> [SELECTED PASSAGE]:
- - - - - - -

For example, our 685k vector library may not have the word "[nargle](https://en.wikibooks.org/wiki/Muggles%27_Guide_to_Harry_Potter/Magic/Nargle)". To test this:

In [9]:
tokens = nlp(u'dog cat nargle')

for token in tokens:
    print(token.text, token.has_vector, token.vector_norm, token.is_oov)

dog True 75.254234 False
cat True 63.188496 False
nargle False 0.0 True


## Vector arithmetic
Believe it or not, we can actually calculate new vectors by adding & subtracting related vectors. A famous example suggests
<pre>"king" - "man" + "woman" = "queen"</pre>
Let's try it out!

In [10]:
from scipy import spatial

cosine_similarity = lambda x, y: 1 - spatial.distance.cosine(x, y)

king = nlp.vocab['king'].vector
man = nlp.vocab['man'].vector
woman = nlp.vocab['woman'].vector

# Now we find the closest vector in the vocabulary to the result of "man" - "woman" + "queen"
new_vector = king - man + woman
computed_similarities = []

for word in nlp.vocab:
    # Ignore words without vectors and mixed-case words:
    if word.has_vector:
        if word.is_lower:
            if word.is_alpha:
                similarity = cosine_similarity(new_vector, word.vector)
                computed_similarities.append((word, similarity))

computed_similarities = sorted(computed_similarities, key=lambda item: -item[1])

print([w[0].text for w in computed_similarities[:10]])

['king', 'the', 'and', 'that', 'where', 'she', 'they', 'woman', 'there', 'should']


# Sentiment Analysis
Now that we've seen word vectors we can start to investigate sentiment analysis. The goal is to find commonalities between documents, with the understanding that similarly *combined* vectors should correspond to similar sentiments.

While the scope of sentiment analysis is very broad, we will focus our work in two ways.

### 1. Polarity classification
We won't try to determine if a sentence is objective or subjective, fact or opinion. Rather, we care only if the text expresses a *positive*, *negative* or *neutral* opinion.
### 2. Document level scope
We'll also try to aggregate all of the sentences in a document or paragraph, to arrive at an overall opinion.
### 3. Coarse analysis
We won't try to perform a fine-grained analysis that would determine the degree of positivity/negativity. That is, we're not trying to guess how many stars a reviewer awarded, just whether the review was positive or negative.

- - - - - - -

> [DATA SUPPLIED]:
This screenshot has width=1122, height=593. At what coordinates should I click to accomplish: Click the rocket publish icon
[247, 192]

- - - - - - -

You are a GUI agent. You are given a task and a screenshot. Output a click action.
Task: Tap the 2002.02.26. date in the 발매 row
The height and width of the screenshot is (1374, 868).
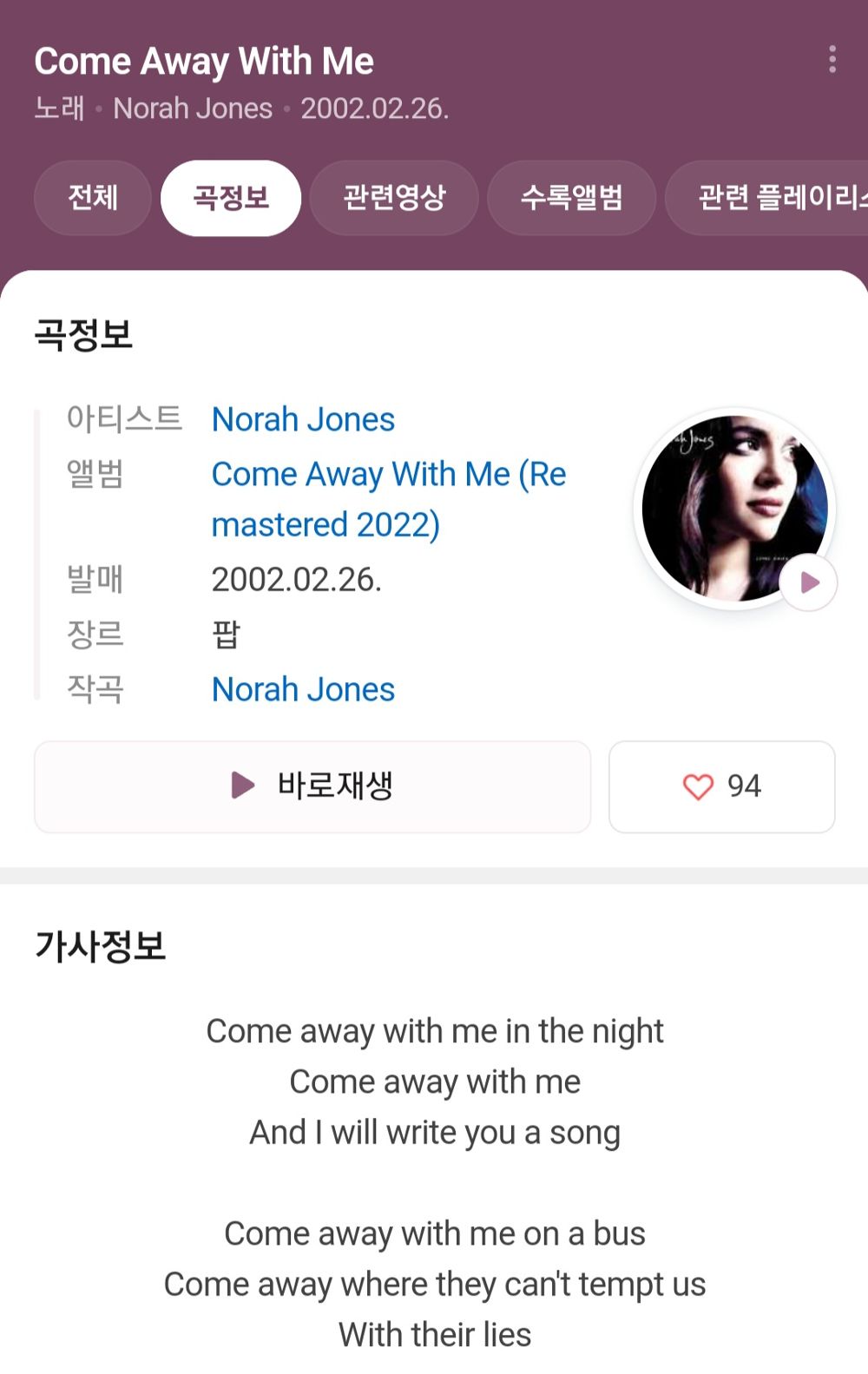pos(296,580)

- - - - - - -

> [EXERCISE 1]:
Do these statements agree with the word-vector tutorial? For each, answer yes or no and quote the words of the tutorial that decide it. (a) The word "nargle" has a vector in the library. (b) The work on sentiment combines all the sentences in a document to reach an overall opinion. (c) The word-vector sum in the tutorial returns "queen" as its closest match.
> [EXERCISE 2]:
Write the next part of the word-vector tutorial, starting after its last sentence.

> [ANSWER 1]:
(a) No: "nargle False 0.0 True"
(b) Yes: "aggregate all of the sentences in a document or paragraph, to arrive at an overall opinion"
(c) No: "['king', 'the', 'and', 'that', 'where', 'she', 'they', 'woman', 'there', 'should']"

> [ANSWER 2]:
## Broad Steps:
* First, consider the text being analyzed. A model trained on paragraph-long movie reviews might not be effective on tweets. Make sure to use an appropriate model for the task at hand.
* Next, decide the type of analysis to perform. In the previous section on text classification we used a bag-of-words technique that considered only single tokens, or *unigrams*. Some rudimentary sentiment analysis models go one step further, and consider two-word combinations, or *bigrams*. In this section, we'd like to work with complete sentences, and for this we're going to import a trained NLTK lexicon called *VADER*.

## NLTK's VADER module
VADER is an NLTK module that provides sentiment scores based on words used ("completely" boosts a score, while "slightly" reduces it), on capitalization & punctuation ("GREAT!!!" is stronger than "great."), and negations (words like "isn't" and "doesn't" affect the outcome).
<br>To view the source code visit https://www.nltk.org/_modules/nltk/sentiment/vader.html

In [11]:
import nltk
nltk.download('vader_lexicon')

[nltk_data] Downloading package vader_lexicon to
[nltk_data]     /usr/share/nltk_data...
[nltk_data]   Package vader_lexicon is already up-to-date!


True

In [12]:
from nltk.sentiment.vader import SentimentIntensityAnalyzer

sid = SentimentIntensityAnalyzer()

VADER's `SentimentIntensityAnalyzer()` takes in a string and returns a dictionary of scores in each of four categories:
* negative
* neutral
* positive
* compound *(computed by normalizing the scores above)*

In [13]:
a = 'I loved apurwa alot once but now she is not with me.'
sid.polarity_scores(a)

{'neg': 0.0, 'neu': 0.803, 'pos': 0.197, 'compound': 0.3506}

In [14]:
a = 'This was the best, most awesome movie EVER MADE!!!'
sid.polarity_scores(a)

{'neg': 0.0, 'neu': 0.425, 'pos': 0.575, 'compound': 0.8877}

In [15]:
a = 'This was the worst film to ever disgrace the screen.'
sid.polarity_scores(a)

{'neg': 0.477, 'neu': 0.523, 'pos': 0.0, 'compound': -0.8074}

## Use VADER to analyze Amazon Reviews
For this exercise we're going to apply `SentimentIntensityAnalyzer` to a dataset of 10,000 Amazon reviews. Like our movie reviews datasets, these are labeled as either "pos" or "neg". At the end we'll determine the accuracy of our sentiment analysis with VADER.

In [16]:
import numpy as np
import pandas as pd

df = pd.read_csv('/kaggle/input/nlp-udemy-dataset/amazonreviews.tsv', sep='\t')
df.head()

Unnamed: 0,label,review
0,pos,Stuning even for the non-gamer: This sound tra...
1,pos,The best soundtrack ever to anything.: I'm rea...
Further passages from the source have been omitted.